Zaniepokojony tą sytuacją natychmiast powiadomił służby ratunkowe, a dziecku zapewnił schronienie w ciepłym pojeździe.
Do niecodziennego zdarzenia doszło wczoraj około godziny 6.00 w Stargardzie na osiedlu Hallera, gdzie 23-letni mężczyzna po tym jak jego żona wyszła do pracy postanowił wykorzystać czas, kiedy dziecko jeszcze śpi i wyszedł z psem na spacer. Niestety w tym czasie 4-latek obudził się i widząc, że jest sam wyszedł z niezamkniętego mieszkania.
Szczęśliwie szybko dostrzegł go przejeżdżający ulicą Al. Żołnierza Boczna taksówkarz, który nie pozostał obojętny na niemal nagiego chłopca, bo maluch szedł boso w majteczkach i koszulce. Mężczyzna schronił dziecko w ciepłym pojeździe, a o zdarzeniu natychmiast powiadomił służby ratunkowe.

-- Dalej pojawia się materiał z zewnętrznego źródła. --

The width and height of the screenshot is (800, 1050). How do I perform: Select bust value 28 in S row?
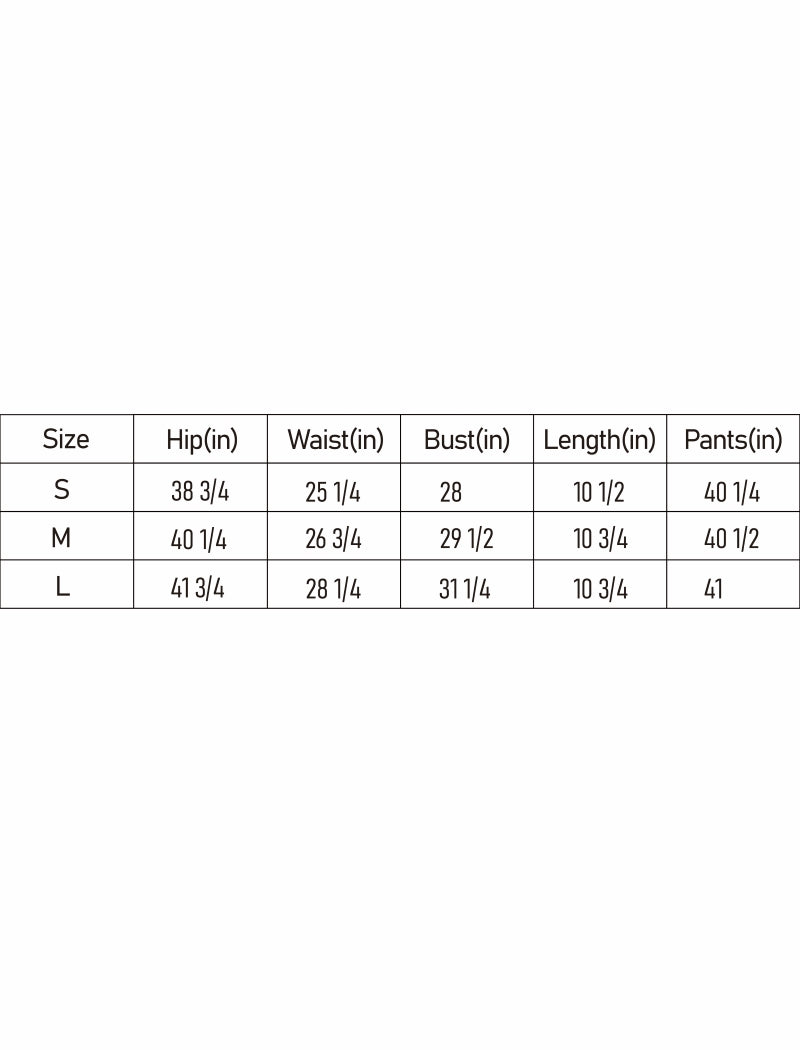pyautogui.click(x=451, y=491)
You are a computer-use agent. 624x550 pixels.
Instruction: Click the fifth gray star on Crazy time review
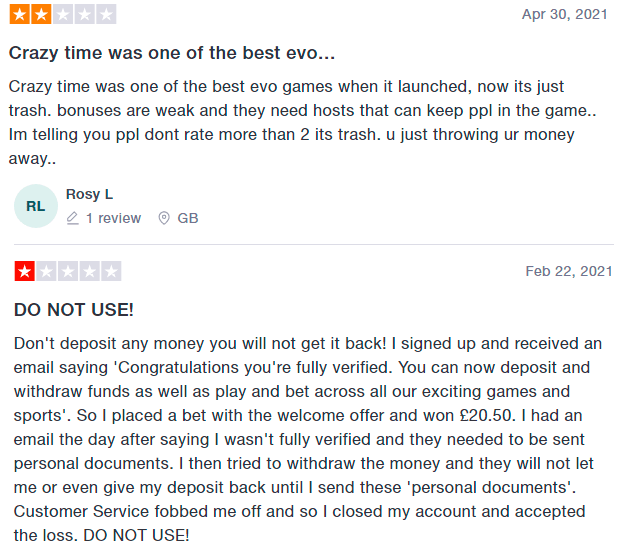coord(105,14)
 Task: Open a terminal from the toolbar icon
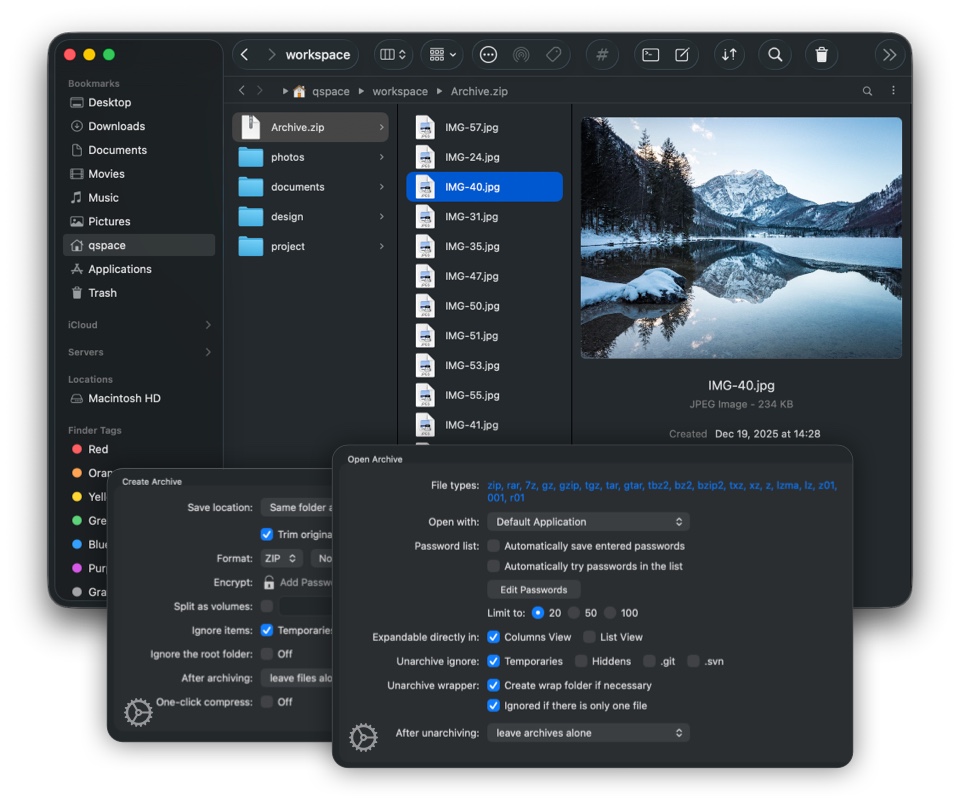[x=650, y=55]
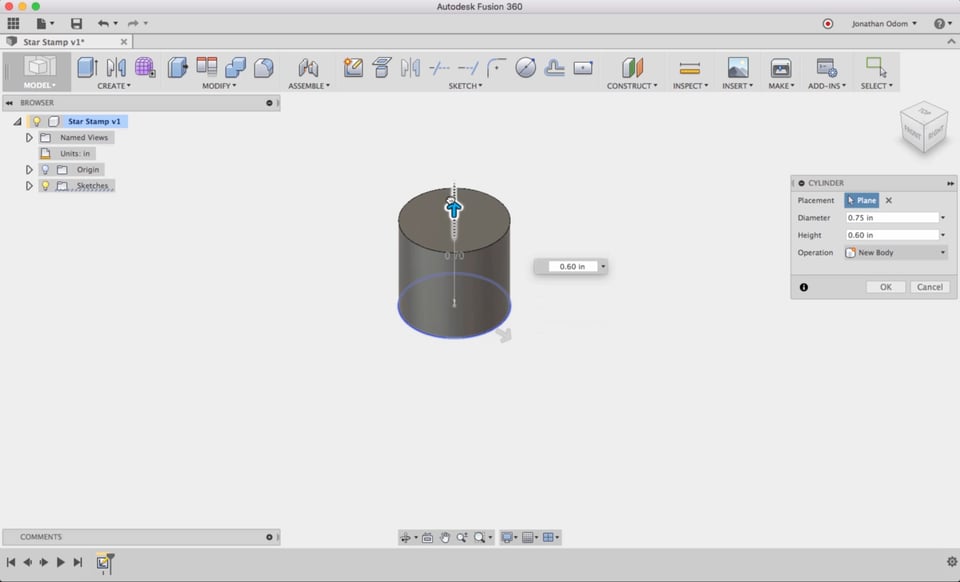Select the Press Pull tool under MODIFY
The image size is (960, 582).
coord(177,67)

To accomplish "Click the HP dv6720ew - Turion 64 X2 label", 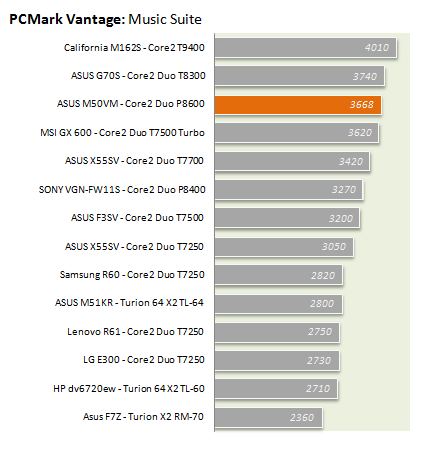I will click(x=129, y=389).
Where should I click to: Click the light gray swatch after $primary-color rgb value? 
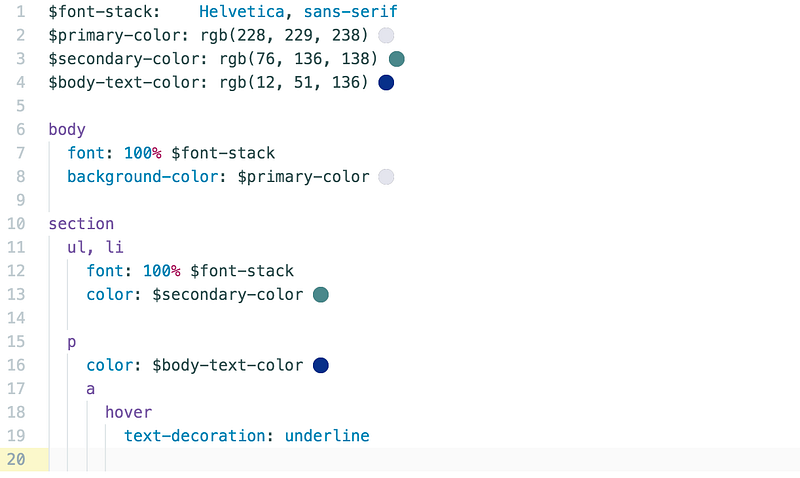(386, 35)
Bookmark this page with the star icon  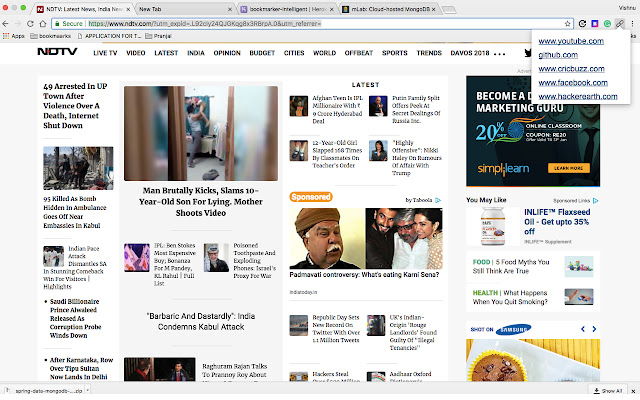[567, 21]
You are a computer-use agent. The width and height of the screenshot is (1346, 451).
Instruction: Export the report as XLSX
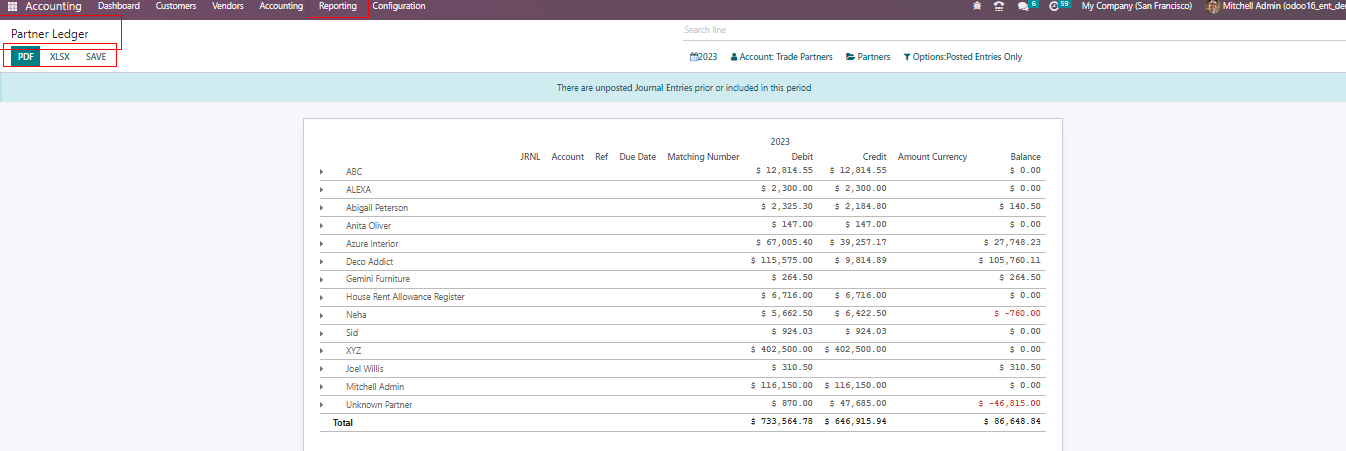(x=60, y=57)
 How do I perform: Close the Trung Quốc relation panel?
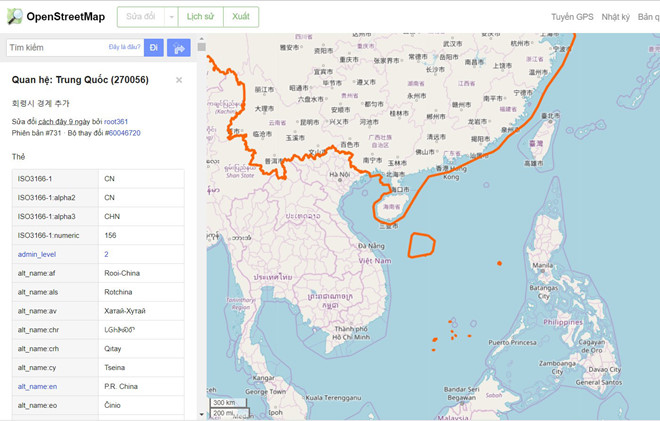coord(179,80)
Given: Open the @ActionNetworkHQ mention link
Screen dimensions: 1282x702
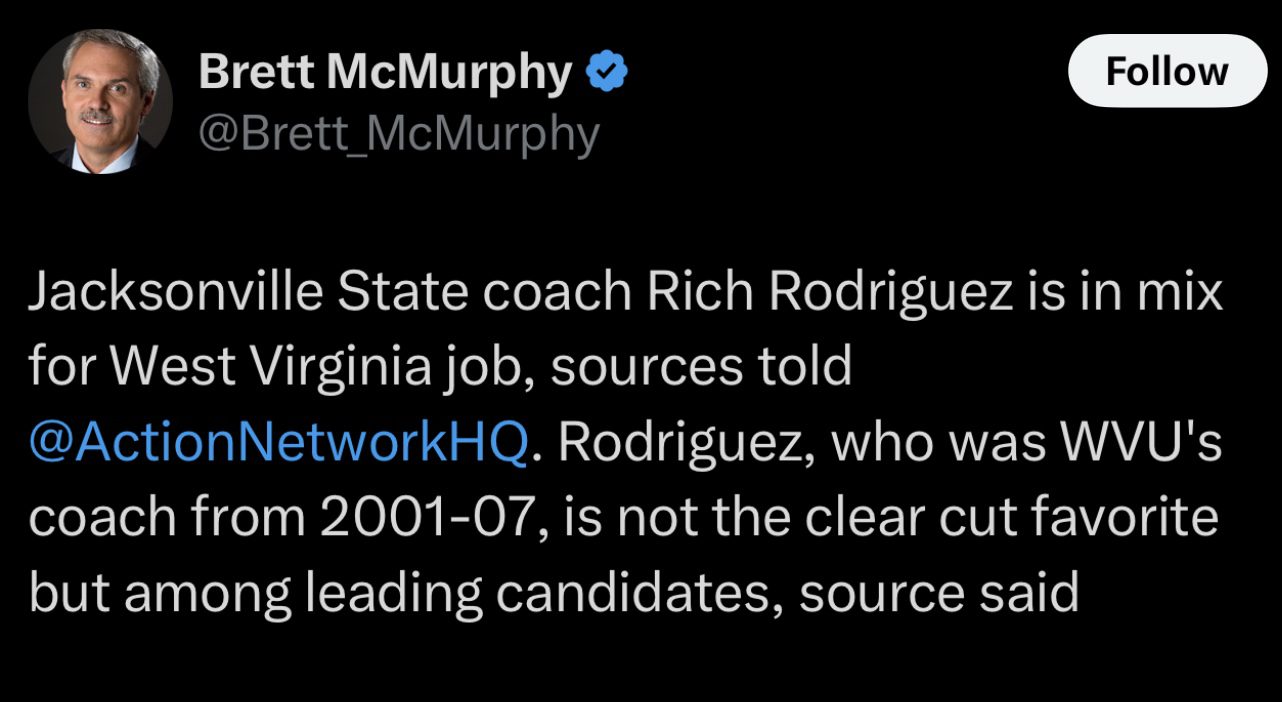Looking at the screenshot, I should (x=277, y=444).
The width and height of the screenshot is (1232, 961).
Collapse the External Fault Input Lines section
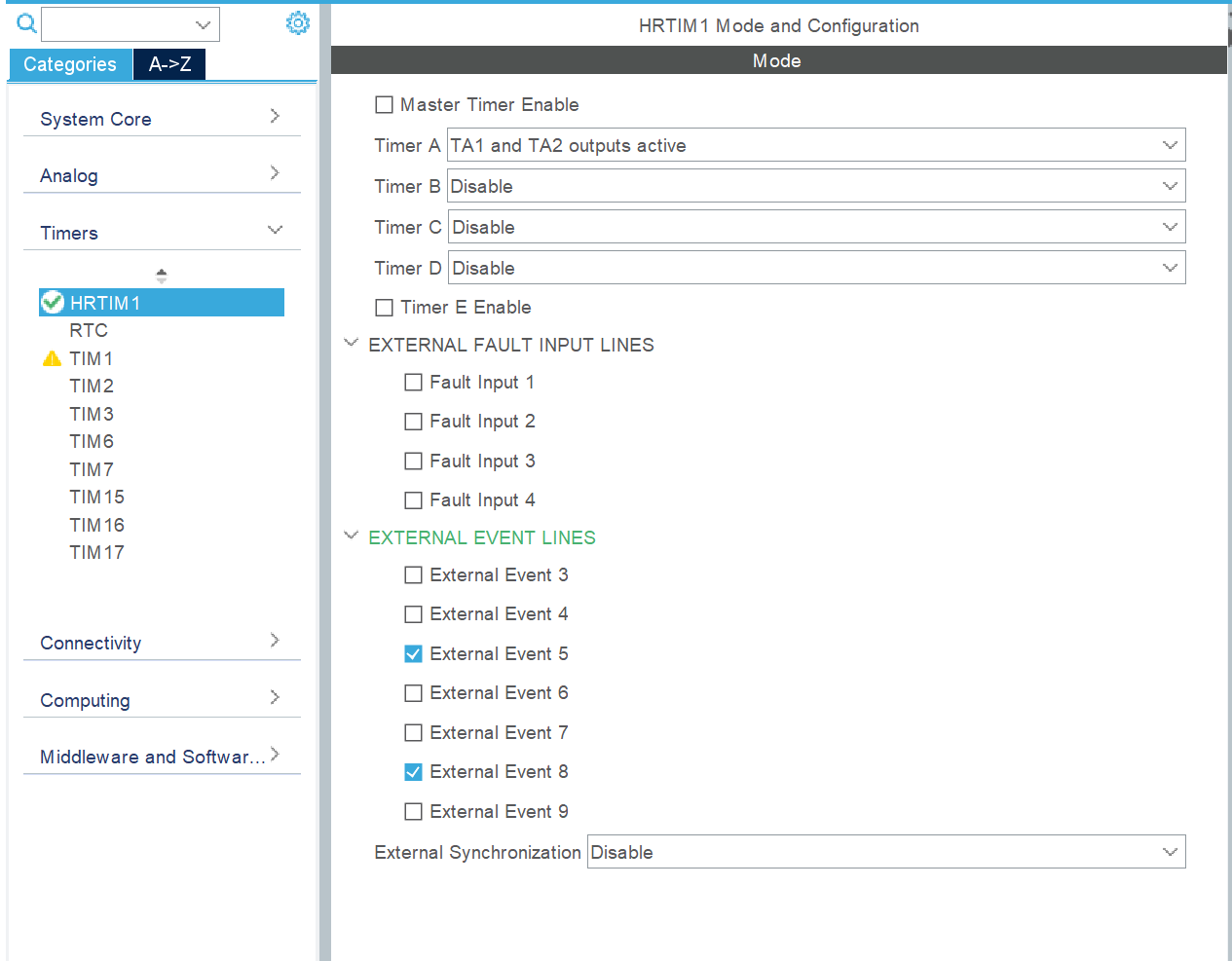352,344
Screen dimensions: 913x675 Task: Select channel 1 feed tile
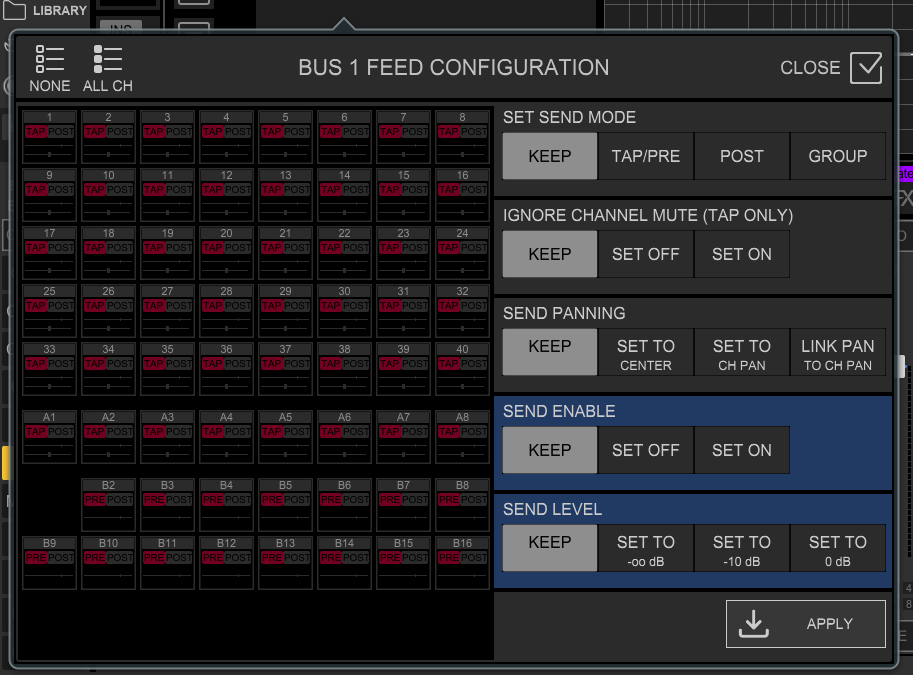point(49,137)
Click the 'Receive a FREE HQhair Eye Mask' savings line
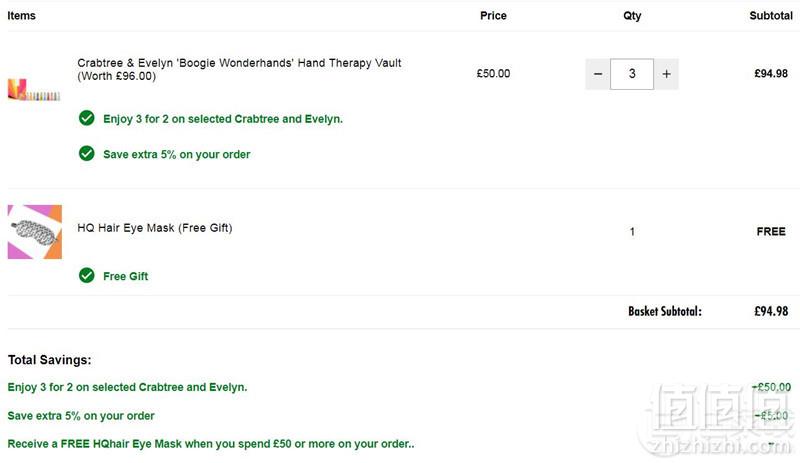 pos(211,444)
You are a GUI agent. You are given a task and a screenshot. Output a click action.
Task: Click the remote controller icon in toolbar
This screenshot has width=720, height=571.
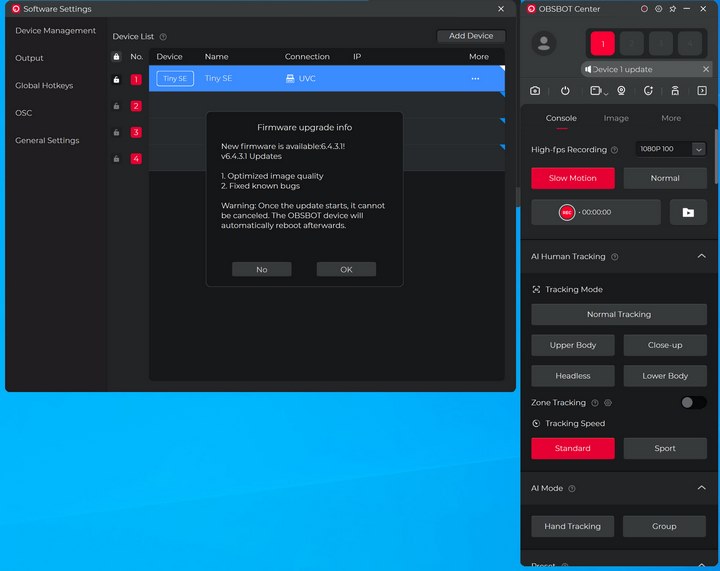tap(675, 90)
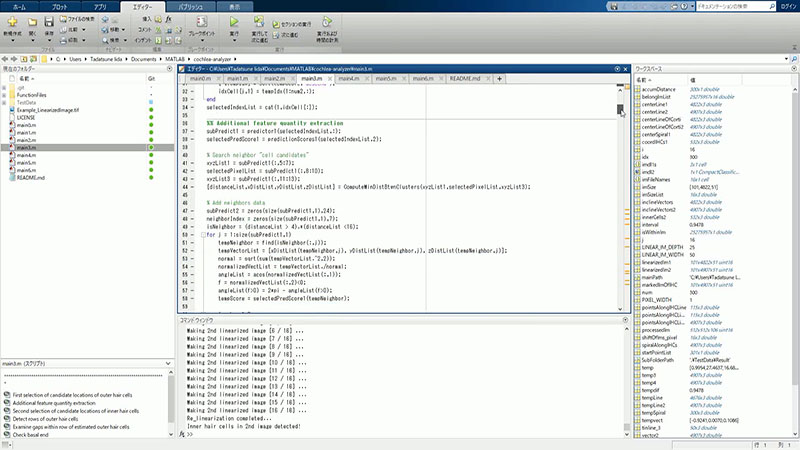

Funkcjonariusze policji nie musieli długo szukać ojca dziecka, który wchodząc do mieszkania zaniepokojony nieobecnością dziecka wybiegł przed klatkę gdzie w pobliżu dostrzegł sygnały świetlne służb ratunkowych. Załoga pogotowia zbadała dziecko, które jak się okazało nie doznało żadnych obrażeń ciała.
Teraz mundurowi przyjrzą się rodzinie, czy opieka sprawowana nad dzieckiem jest właściwa, a sytuacja była incydentalna.